En la mente de Alejandro pasaban muchas cosas, estaba arrepentido, sabía que si algo salía mal, su mamá y su abuelita no se lo perdonarían, y más si iba a la cárcel, el pobre estaba ya petrificado, sudaba y tenía los ojos abiertos, su corazón dio un vuelco cuando vio pasar a varios policías de barrio. No les quitaba la vista hasta que vio que se alejaban, en eso oyó un grito.
– ¡Pélate güey, pélate! –era Edgar que salía corriendo a toda prisa, Alejandro no hizo otra cosa que seguir a su compañero, detrás de Edgar salió la señora de la farmacia gritando y pidiendo ayuda.
– ¡Auxilio, me acaban de robar, policía! ¡POLICIA! –oía Alejandro mientras se alejaba del lugar, pero al voltear a ver a la señora, tropezó y cayó de bruces sobre un puesto de frutas.
– ¡Ora güey fíjate pendejo por dónde vas! –dijo el dueño del puesto.
– ¡Deténganlo, es uno de los ladrones! –gritó la dueña de la farmacia, pronto fue detenido por los demás comerciantes.
– ¡¿A dónde crees que vas?! –le dijo otro de los vendedores y lo agarró por la espalda.
– ¡DÈJEME YO NO HICE NADA, YO NO HICE NADA! –gritaba Alejandro mientras veía que Edgar se alejaba a toda prisa.
– ¡¿Qué pasa aquí?! –preguntó un policía al llegar a la escena.
– ¡Éste peladito, que me robó en la farmacia, junto con su compañero! –contestó la señora.
– ¡YO NO HICE NADA, YO NO HICE NADA! –repetía Alejandro aterrorizado.
– Te vamos a llevar a la delegación –advirtió el policía.
– ¡NO, NO ME HAGA NADA, YO NO HICE NADA! –balbuceaba Alejandro, quien ya estaba blanco del susto.
– Natalia, ve a buscar a Alejandro, no sé en dónde se metería este muchacho.
– ¡Doña Carmen, doña Carmen! –llegó corriendo un niño al establecimiento de tamales.
– ¡¿Qué pasa minino?!
– ¡Alejandro, se lo está llevando la policía!, quesque porque robó.

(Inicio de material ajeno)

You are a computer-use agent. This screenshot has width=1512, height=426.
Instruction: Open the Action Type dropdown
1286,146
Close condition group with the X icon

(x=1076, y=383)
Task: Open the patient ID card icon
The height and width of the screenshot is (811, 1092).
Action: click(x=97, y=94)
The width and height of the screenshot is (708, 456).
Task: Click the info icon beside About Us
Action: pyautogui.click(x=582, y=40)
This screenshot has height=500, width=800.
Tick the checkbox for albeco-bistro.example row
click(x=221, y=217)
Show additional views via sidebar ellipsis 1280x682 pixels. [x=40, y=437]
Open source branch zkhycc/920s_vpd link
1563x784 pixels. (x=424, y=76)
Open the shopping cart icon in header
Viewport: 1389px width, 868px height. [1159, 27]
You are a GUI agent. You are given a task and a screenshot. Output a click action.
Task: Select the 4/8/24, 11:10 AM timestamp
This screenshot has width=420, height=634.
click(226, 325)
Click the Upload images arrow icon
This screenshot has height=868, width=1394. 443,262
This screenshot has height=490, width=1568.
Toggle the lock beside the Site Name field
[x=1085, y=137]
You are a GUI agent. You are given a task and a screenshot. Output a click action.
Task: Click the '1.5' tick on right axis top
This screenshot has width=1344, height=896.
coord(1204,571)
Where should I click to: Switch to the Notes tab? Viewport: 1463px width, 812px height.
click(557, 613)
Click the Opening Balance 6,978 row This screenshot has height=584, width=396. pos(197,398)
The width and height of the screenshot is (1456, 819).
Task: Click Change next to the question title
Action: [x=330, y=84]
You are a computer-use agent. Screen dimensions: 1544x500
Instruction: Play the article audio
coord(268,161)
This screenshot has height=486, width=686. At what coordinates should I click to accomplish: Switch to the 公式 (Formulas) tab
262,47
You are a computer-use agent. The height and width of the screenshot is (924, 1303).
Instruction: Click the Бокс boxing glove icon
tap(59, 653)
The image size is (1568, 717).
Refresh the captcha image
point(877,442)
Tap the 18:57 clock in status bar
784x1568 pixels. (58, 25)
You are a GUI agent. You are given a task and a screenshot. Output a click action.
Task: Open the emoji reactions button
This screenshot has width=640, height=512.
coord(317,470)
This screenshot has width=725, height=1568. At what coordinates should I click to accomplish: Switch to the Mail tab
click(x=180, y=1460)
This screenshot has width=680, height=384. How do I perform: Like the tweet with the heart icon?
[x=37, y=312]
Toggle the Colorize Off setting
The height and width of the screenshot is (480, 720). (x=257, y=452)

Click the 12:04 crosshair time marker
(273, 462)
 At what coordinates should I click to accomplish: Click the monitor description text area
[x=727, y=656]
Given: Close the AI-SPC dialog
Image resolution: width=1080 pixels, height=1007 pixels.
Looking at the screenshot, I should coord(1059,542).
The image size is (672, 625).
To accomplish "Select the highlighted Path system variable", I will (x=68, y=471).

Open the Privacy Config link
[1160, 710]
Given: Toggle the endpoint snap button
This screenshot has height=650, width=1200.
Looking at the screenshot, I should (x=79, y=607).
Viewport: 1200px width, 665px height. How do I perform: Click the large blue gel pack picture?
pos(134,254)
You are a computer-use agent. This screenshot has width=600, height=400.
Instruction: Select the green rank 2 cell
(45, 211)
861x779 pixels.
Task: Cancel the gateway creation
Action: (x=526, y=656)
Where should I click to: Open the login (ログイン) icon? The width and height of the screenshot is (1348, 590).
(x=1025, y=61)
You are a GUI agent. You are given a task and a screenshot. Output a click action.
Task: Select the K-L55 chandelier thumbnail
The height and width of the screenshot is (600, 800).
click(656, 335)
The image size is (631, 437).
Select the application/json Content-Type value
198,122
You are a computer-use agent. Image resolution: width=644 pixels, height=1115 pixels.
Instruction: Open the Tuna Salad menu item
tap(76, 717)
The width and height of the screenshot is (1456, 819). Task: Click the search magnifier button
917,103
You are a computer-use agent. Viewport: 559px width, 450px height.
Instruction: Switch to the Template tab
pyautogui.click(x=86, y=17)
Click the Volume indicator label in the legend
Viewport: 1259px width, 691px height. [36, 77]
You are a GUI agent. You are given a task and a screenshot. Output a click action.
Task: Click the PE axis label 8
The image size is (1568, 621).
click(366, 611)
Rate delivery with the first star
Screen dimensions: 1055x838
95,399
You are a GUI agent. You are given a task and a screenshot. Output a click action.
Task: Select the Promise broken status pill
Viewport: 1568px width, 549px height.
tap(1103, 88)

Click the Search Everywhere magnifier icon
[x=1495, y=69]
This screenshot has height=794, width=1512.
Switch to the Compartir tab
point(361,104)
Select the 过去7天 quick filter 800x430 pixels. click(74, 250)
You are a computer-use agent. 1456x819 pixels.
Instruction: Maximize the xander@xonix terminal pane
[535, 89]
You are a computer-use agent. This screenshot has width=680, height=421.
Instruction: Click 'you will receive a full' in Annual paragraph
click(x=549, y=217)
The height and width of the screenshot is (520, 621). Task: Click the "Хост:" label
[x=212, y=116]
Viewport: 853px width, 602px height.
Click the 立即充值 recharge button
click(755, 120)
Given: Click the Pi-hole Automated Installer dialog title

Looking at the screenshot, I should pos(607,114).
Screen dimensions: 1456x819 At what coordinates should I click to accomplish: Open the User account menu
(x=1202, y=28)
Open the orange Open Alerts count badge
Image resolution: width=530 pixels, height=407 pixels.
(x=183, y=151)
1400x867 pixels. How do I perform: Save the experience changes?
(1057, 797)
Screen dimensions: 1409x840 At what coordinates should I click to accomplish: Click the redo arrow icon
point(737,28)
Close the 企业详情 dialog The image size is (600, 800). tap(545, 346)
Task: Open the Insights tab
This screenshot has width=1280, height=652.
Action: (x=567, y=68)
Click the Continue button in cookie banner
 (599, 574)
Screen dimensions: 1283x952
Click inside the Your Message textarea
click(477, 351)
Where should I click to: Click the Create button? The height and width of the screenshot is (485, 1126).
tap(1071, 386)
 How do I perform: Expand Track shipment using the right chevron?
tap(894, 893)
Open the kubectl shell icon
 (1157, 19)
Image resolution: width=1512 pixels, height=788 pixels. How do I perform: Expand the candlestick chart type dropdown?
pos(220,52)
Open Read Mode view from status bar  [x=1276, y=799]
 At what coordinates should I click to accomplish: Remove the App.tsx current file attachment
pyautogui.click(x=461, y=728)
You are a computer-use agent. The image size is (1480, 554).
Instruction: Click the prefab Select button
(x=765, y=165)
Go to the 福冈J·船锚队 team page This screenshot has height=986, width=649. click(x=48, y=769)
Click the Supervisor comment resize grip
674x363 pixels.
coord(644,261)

– ¡Qué estás diciendo! –gritó doña Gertrudis.
– ¡La señora de la farmacia, doña Toña, dice que le robó junto con el Edgar!
– ¡Ay Dios mío! ¡Vete hija, ve a ver qué pasa! –dijo doña Gertrudis angustiada.
– ¡Jesús, María y José, namás esto nos faltaba! –dijo Marcela.
– ¡Acompáñame hija, vamos a ver qué está pasando! –Carmen estaba atónita a lo que había escuchado e iba a investigar qué era lo que había pasado con su hijo.
– ¡Se lo llevaron a la delegación, ándele doña Carmen! –le dijo el niño y se fue corriendo, mientras Carmen y Natalia tomaban un taxi.